Eventually, playwright West joined Johnson in developing the show. She had read Shout, Sister, Shout years earlier and thought Tharp’s story was a “fascinating idea for a musical.”

But with little direct information from Tharpe about her own inner life—no journal or diary, few personal interviews—the process of adaptation was necessarily imaginary. West draws from her own experience as a black woman and artist, extrapolated into the world Tharp inhabits. “My job as a playwright is to find an emotional story, an emotional context and a story arc,” she said. “What would it be like to travel in her shoes and be an artist at that time? What might she have felt going through some of the challenges, the conflicts as well as the joys?’

For her part, Wald was struck by the iterative, collaborative process of building a musical.
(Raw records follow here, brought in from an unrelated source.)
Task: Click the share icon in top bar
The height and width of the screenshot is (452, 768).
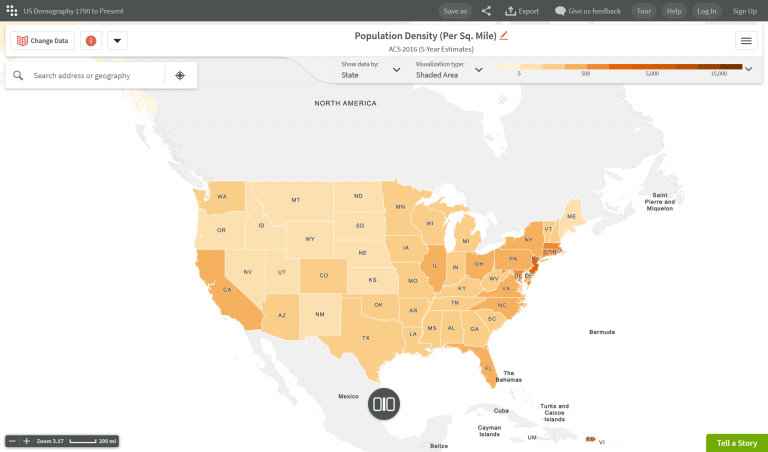Action: pyautogui.click(x=486, y=11)
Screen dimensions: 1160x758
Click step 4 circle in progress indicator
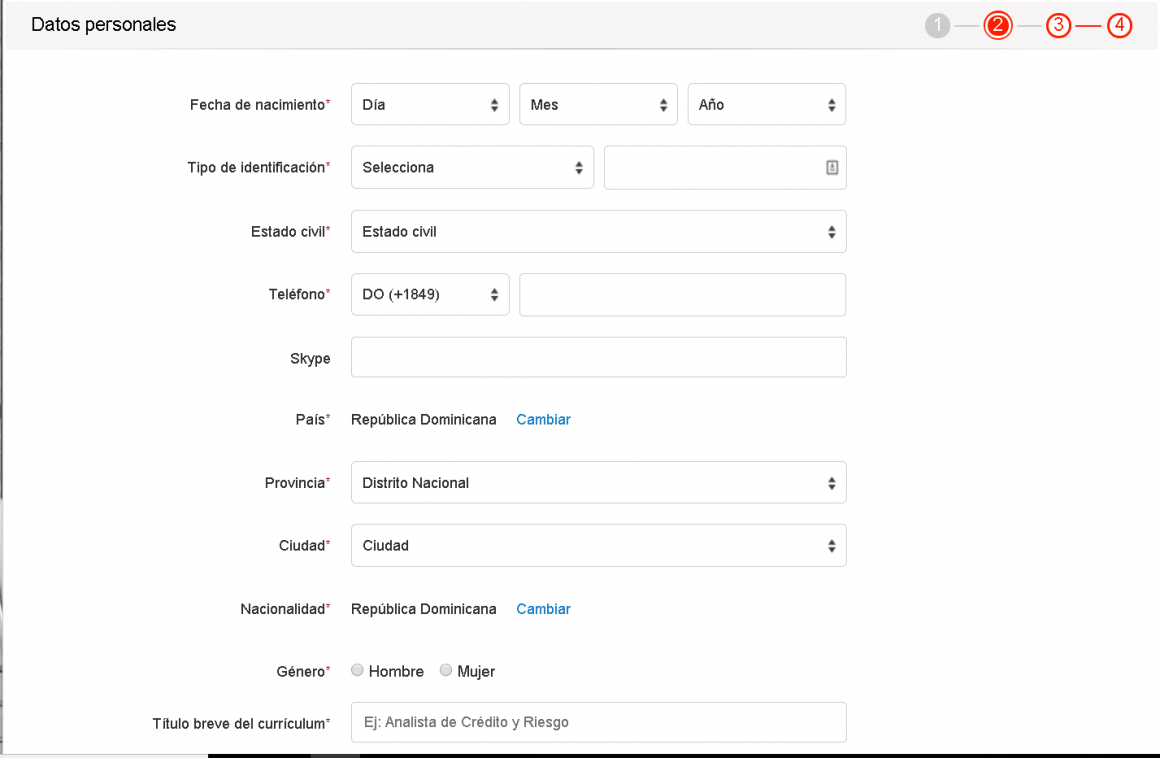click(x=1119, y=26)
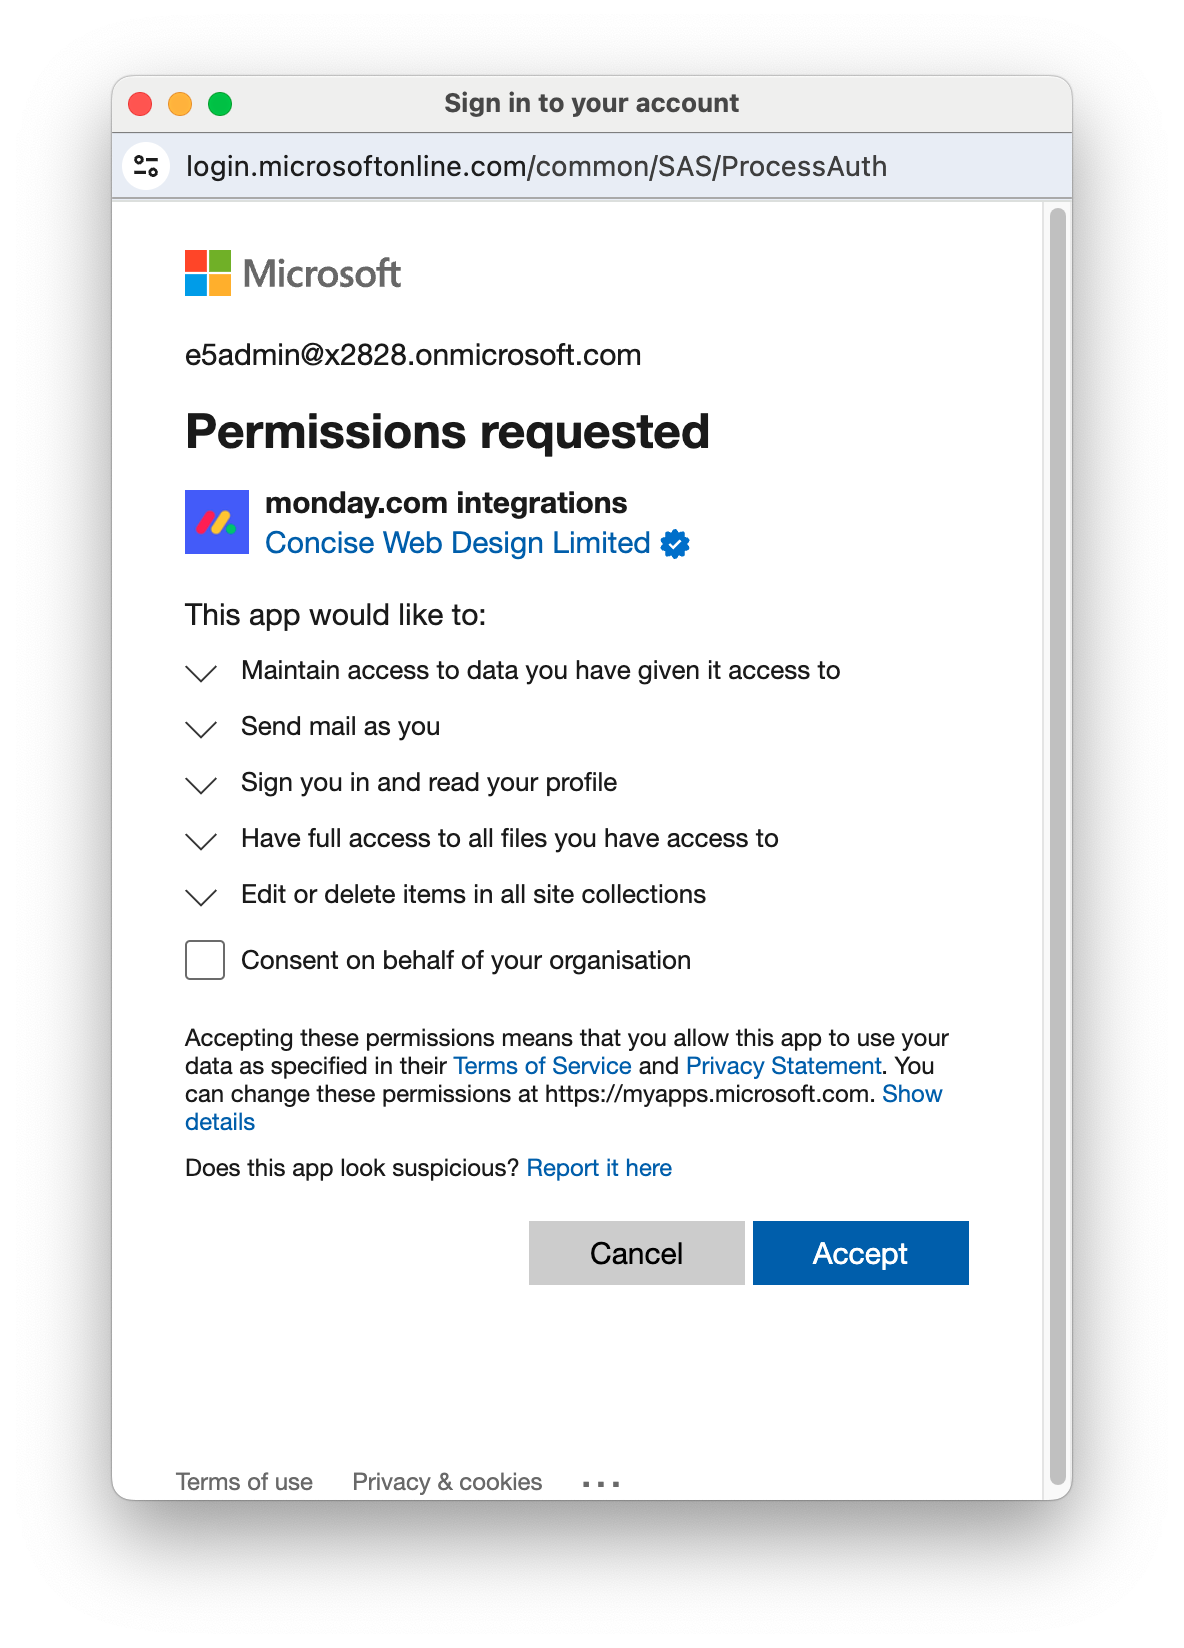Click the Report it here link
The image size is (1184, 1648).
599,1168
Although she wasn’t directly involved, only making herself available to answer questions from the theater crew, she enjoyed watching the story-driven, imaginative process by which actors, writers, directors, and musicians created “behind-the-scenes” moments for the Tharp Hero. West’s script explores, for example, whether Tharpe’s slight speech affects might be an Arkansas-raised woman’s attempts to fit in by emulating the East Coast clip she’d hear on the radio.

“As a biographer, I had certain safeguards,” Wald said. “So to see this creative agency applied to her was so exciting and fun.”

The show premiered at the Pasadena Playhouse in California in 2017, was reworked for the Seattle Rep production in 2019, and was put on hold during the COVID-19 pandemic before coming to the Ford this month.

Seeing Tharp come to life on stage is “kind of like an out-of-body experience” for Wald. She’s played by Carrie Comper, a performer the Washington Post called “electrifying” who first played Tharpe in Seattle.

Compere is “just a phenomenon,” Wald said. “It doesn’t impress, it’s not overdetermined, but it evokes [Tharpe] in the way he carries himself, in the way he holds a guitar.

Most of all, Wald said, she’s glad to see Tharp’s life and art celebrated. Beacon Press published a new edition of “Shout, Sister, Shout” in January, revealed by pop superstar Lizzo. Tharpe appears as a character in Baz Luhrmann’s 2022 biopic Elvis, a high-profile pop culture promotion that would have been unthinkable two decades ago.

“I have a friend who teaches a course on the history of rock and roll, and I guess her students were introduced to Rosetta Tharpe early on, so now every time they read almost anything written about rock music from before 2020, they’re like ” Dude, where’s Rosetta at?” Wald said, laughing. “Knowing her influences the stories we tell about American music.”